Integrin 7 belongs to a major class of cell membrane proteins that play a role in the attachment of a cell to the extracellular matrix (ECM), which is the material that holds cells within a particular type of tissue together. Integrins also help cells attach to one another and are involved in transmitting chemical signals between cells and the ECM.
In this study, the researchers, led by Jianhua Luo, M.D., Ph.D., associate professor in the division of molecular and cellular pathology, University of Pittsburgh School of Medicine, examined whether this gene is mutated in specimens of various human cancers as well as whether the level of integrin 7 expression is associated with clinical relapse of human cancers. They also investigated whether integrin 7 has tumor suppressor activity.
To determine whether mutations in integrin 7 contribute to cancer, Dr. Luo and his collaborators sequenced the integrin 7 genes from 66 human cancer specimens and cell lines representing a number of different kinds of cancer, including cancer of the prostate, liver, brain (glioblastoma) and muscle (leiomyosarcoma).
They found mutations in the integrin 7 gene, particularly those that resulted in an abnormally shortened protein product, or truncation, in 16 of 28 prostate cancers. They also found truncation-inducing mutations in five of 24 liver cancer samples, five of six glioblastomas, and one of four leiomyosarcomas.
Integrin 7 mutations also were associated with a significant increase in the recurrence of cancer among patients. Nine of 13 prostate cancer patients with integrin 7 mutations experienced a recurrence of their cancer after radical prostatectomy versus only one of eight prostate cancer patients without such mutations. There were five recurrences among eight hepatocellular carcinoma patients with integrin 7 mutations versus only one recurrence of cancer among 16 patients without such mutations.

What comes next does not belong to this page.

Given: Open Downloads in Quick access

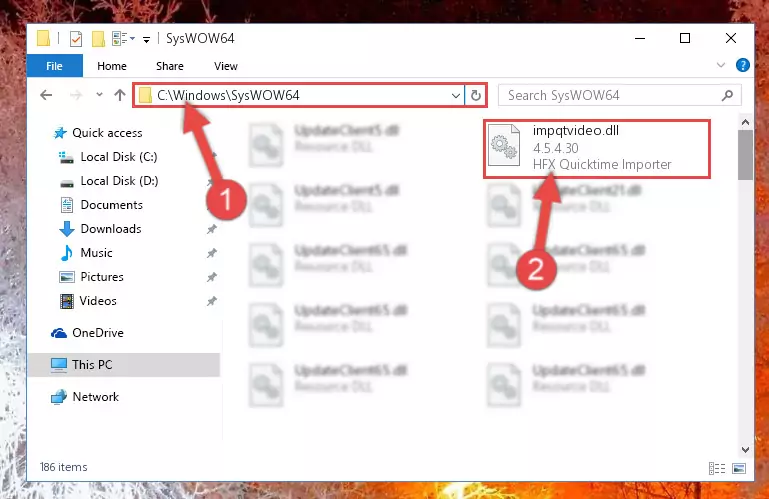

To examine the effect of alterations in the level of integrin 7 on tumor formation, the researchers assessed the ability of cancer cells to form colonies in a standard growth medium after increasing or decreasing the level of normal integrin 7 in the cell lines. In this experiment, control cancer cells formed large colonies with up to 100 cells each. Cancer cells with normal levels of integrin 7 expression formed fewer and smaller colonies. When the investigators decreased the level of integrin 7 in two cancer cells lines using siRNAs, or silencing RNAs, both cell lines formed more colonies and grew better than corresponding control cell lines.

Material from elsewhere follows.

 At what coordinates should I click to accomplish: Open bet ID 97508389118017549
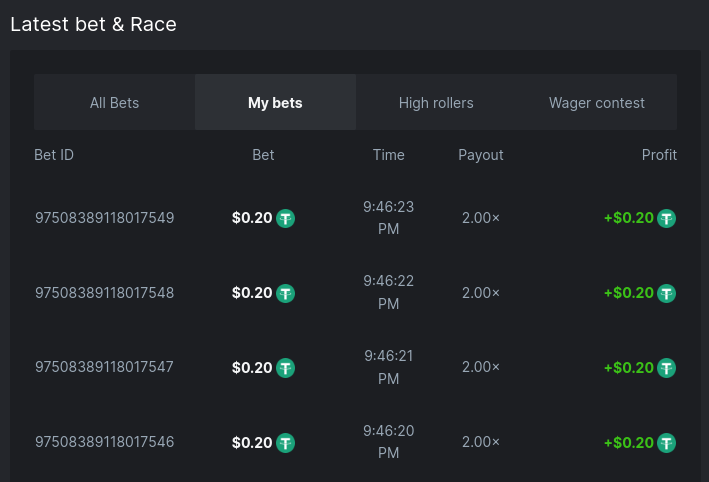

"When we increased levels of normal integrin 7 in cancer cells, they grew at a much slower rate. This suggests that this protein is a fairly potent tumor suppressor," said Dr. Luo.

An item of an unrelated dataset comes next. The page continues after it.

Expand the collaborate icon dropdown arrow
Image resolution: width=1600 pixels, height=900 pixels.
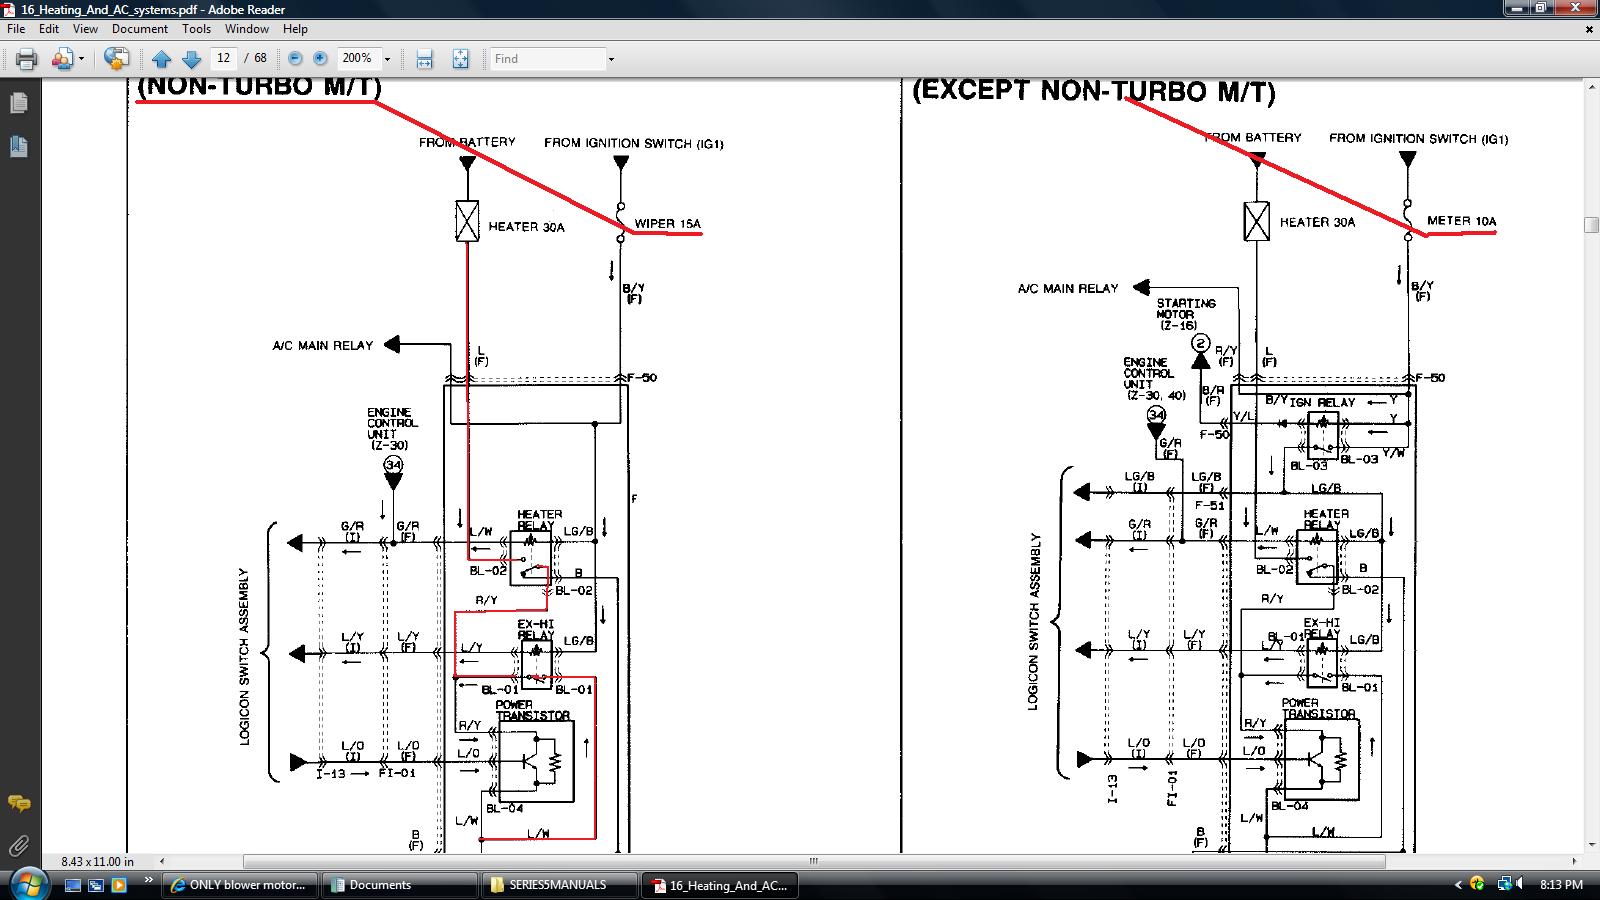(81, 59)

Dr. Luo and his coworkers then investigated the role of integrin 7 in metastasis by examining the relationship between the level of integrin 7 expression and cell migration by increasing the expression of normal integrin 7 in three cell lines. The migration rate was significantly reduced in all of the cells compared to those in which the expression of integrin 7 remained deficient, suggesting that the level of normal integrin 7 expression is inversely associated with tumor cell migration.